Saturday, October 24, 2009

Warm Cabbage and Apple Slaw with Carrot and Golden Raisin



This dish is my lightened variation of a dish we learned in cooking class this past week. The original dish had bacon and added oil which I eliminated. I considered adding a touch of liquid smoke to this recipe but decided I wanted a cleaner taste.

Cruciferous vegetables are some of my favorites because they are cancer-fighting powerhouses. I try to serve them at least 4 times a week. Remember that cruciferous vegetables are more nutritious if lightly cooked.

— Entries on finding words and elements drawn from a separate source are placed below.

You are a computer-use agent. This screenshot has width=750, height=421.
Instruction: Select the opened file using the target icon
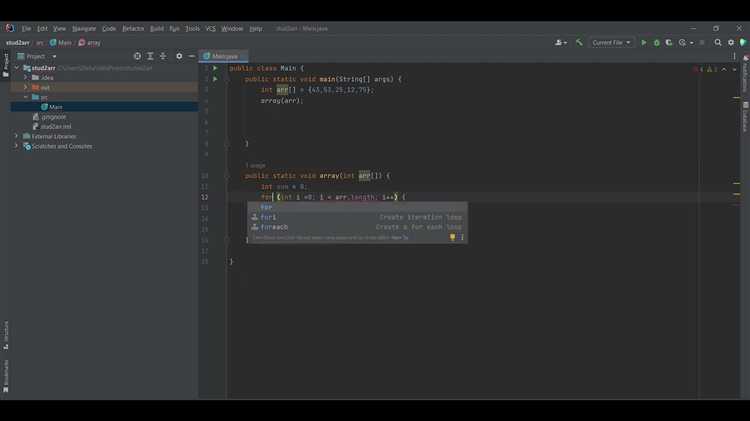(137, 56)
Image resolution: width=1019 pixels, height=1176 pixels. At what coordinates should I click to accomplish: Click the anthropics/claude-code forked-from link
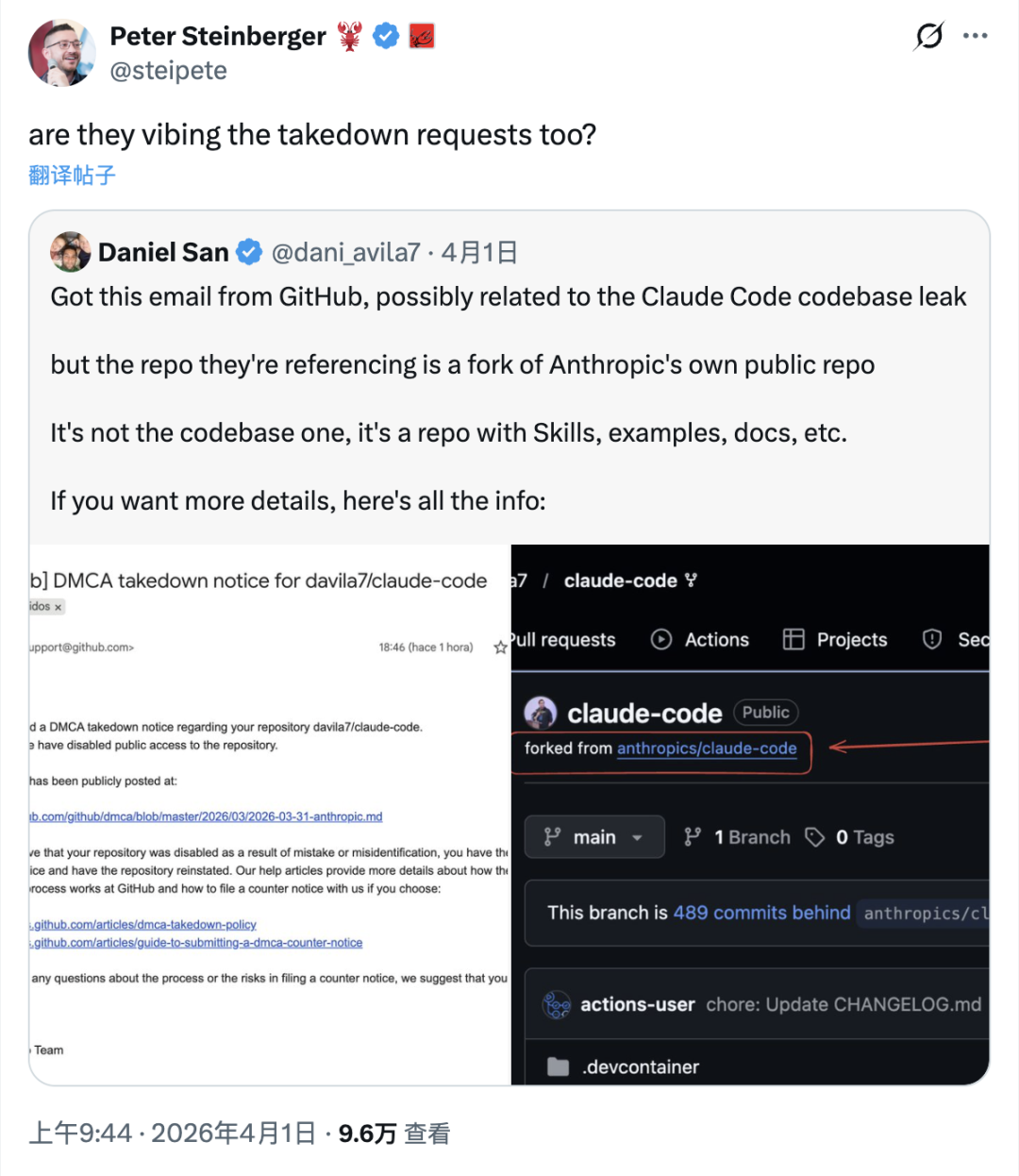(707, 748)
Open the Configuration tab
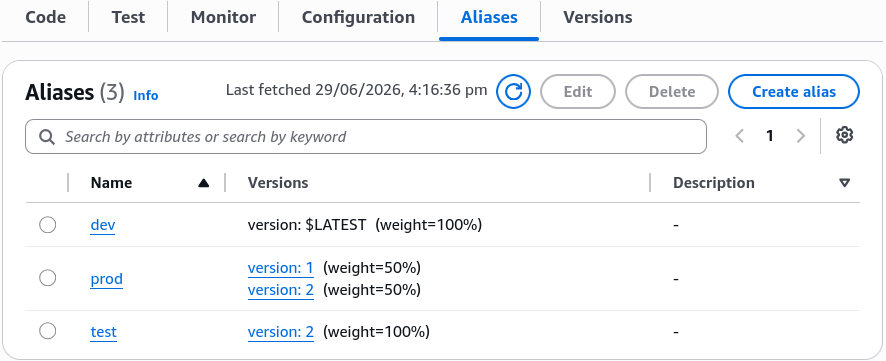The width and height of the screenshot is (886, 361). 358,18
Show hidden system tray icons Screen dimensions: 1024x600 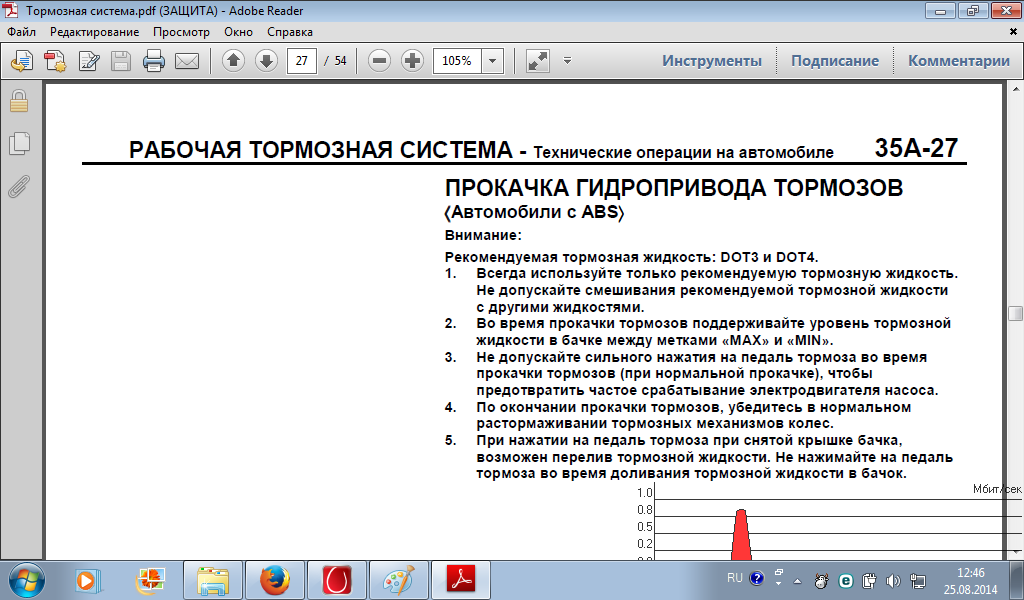tap(797, 580)
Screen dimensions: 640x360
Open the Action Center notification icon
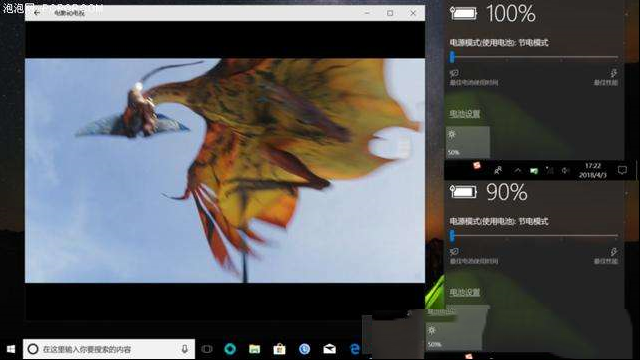click(622, 170)
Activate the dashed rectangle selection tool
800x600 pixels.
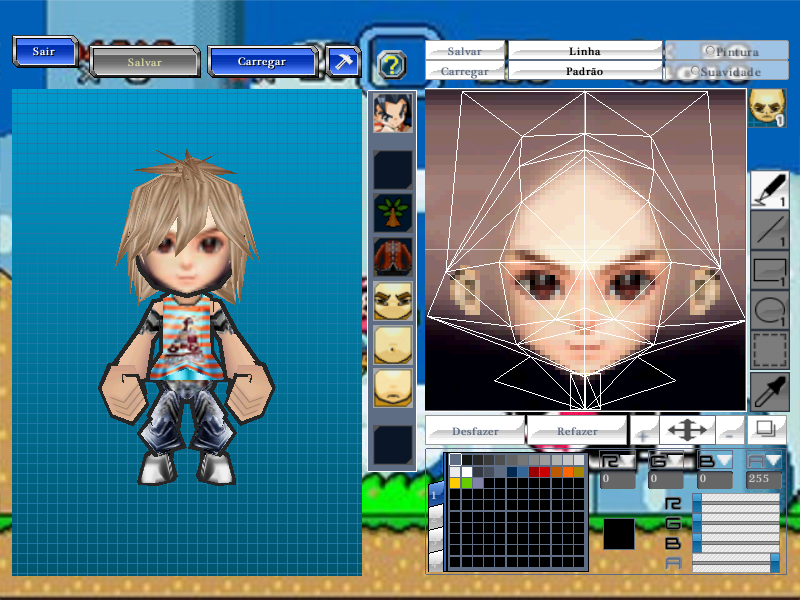(x=768, y=351)
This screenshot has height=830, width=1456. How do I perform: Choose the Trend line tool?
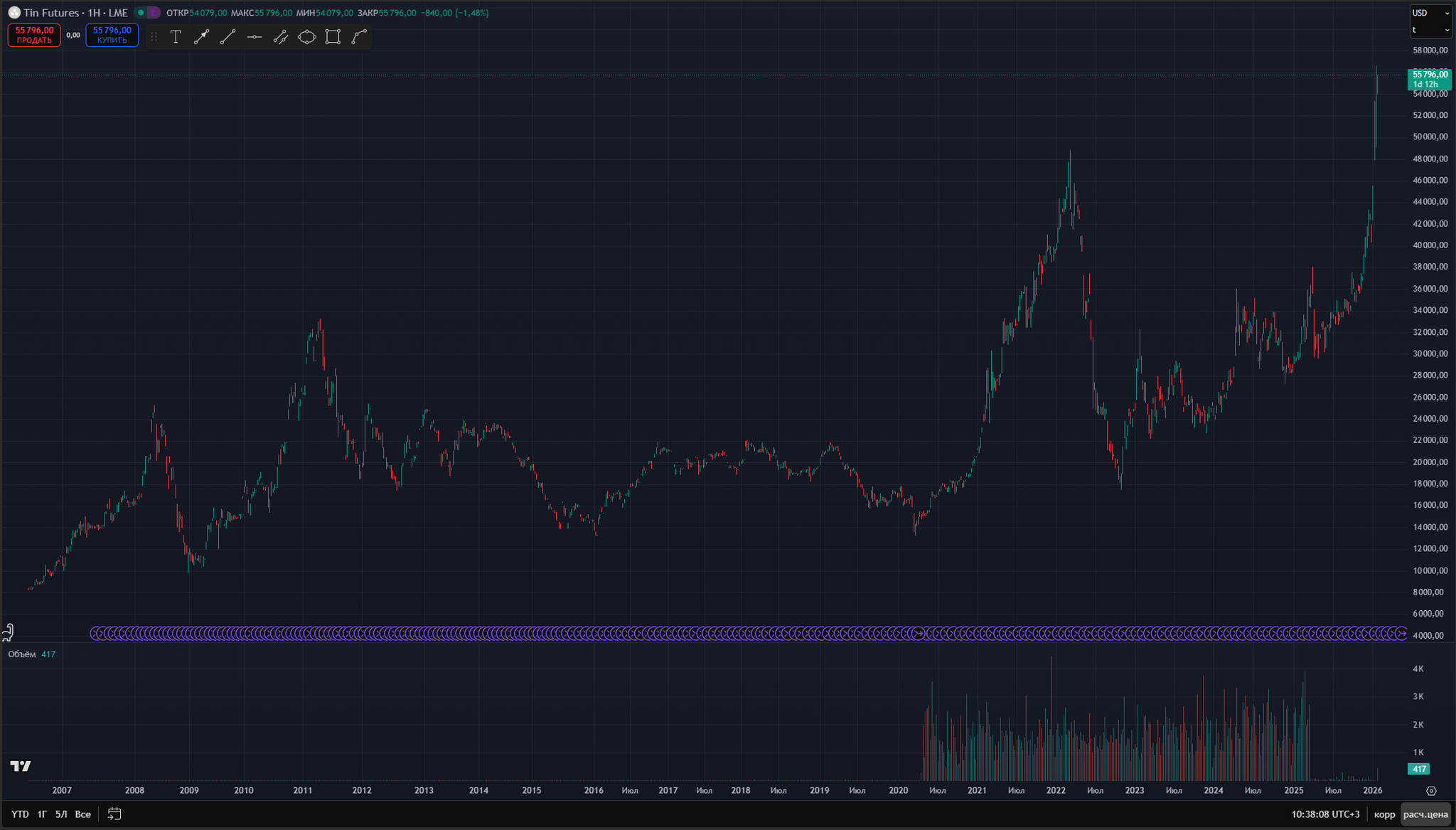(228, 37)
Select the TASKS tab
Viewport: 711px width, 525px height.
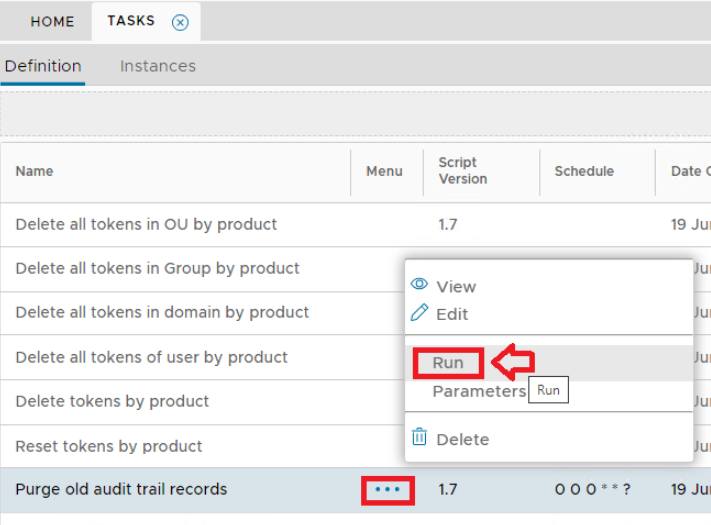click(x=131, y=21)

You can alter this recipe by adding thinly sliced fennel bulb, celery, celery root or parsnip. Sliced dried apricots or figs would also be good in this dish if you didn’t want to use the raisins.

Here is the recipe that I made tonight.

Warm Cabbage and Apple Slaw with Carrot and Golden Raisin
Serves 4

Ingredients:

½ red onion, peeled and thinly sliced
½ cup water
3 carrots, julienned
3 apples, cut into quarters and very thinly sliced
8 cups green cabbage, finely julienned
2 tablespoons apple cider vinegar
2 teaspoons fennel seeds, toasted
2/3 cup golden raisins
kosher salt, to taste
freshly ground black pepper, to taste

Directions:

Sauce the onion in the water until tender. Then add the carrot, apple, cabbage, vinegar, fennel seeds and raisins and cook until the vegetables are the texture you want. Taste the slaw for salt and pepper and adjust to suit your taste.

This is best served a little warm or at room temperature.

Nutritional Information:

Amount Per Serving
Calories - 199.18
Calories From Fat (3%) - 6.2

Total Fat - 0.74g
Saturated Fat - 0.15g
Cholesterol - 0mg
Sodium - 149.93mg
Potassium - 788.58mg
Total Carbohydrates - 49.51g
Fiber - 9.06g
Sugar - 32.6g
Protein - 4.26g

Comments:

This dish is difficult to describe. There is a nice balance of tart and sweet flavors, agro dolce as the Italians call it. I found the dish was best when the cabbage still retained a little body and crunch.

My husband is calling this a nice fall dish. Heating the salad changes its character so that it doesn’t really resemble a light raw cole slaw. This dish flew off the table tonight. I think was slightly more popular than the potato cakes. However, the potato cakes worked really well with this slaw for dinner tonight. I served a quarter of this slaw with two potato cakes tonight and both my husband and I were really full. I had initially planned to add a raw salad to dinner but I am glad I didn’t because we would have had leftover slaw.

The warm slaw had the highest nutrition on the plate tonight. Each serving contained over 10,300IU of vitamin A, 73mg of vitamin C, 125mg of calcium, 88 mcg of folate, 145mcg of vitamin K, and 111mg of phosphorus.

I will be back tomorrow with more recipe ideas. Have a great evening everyone.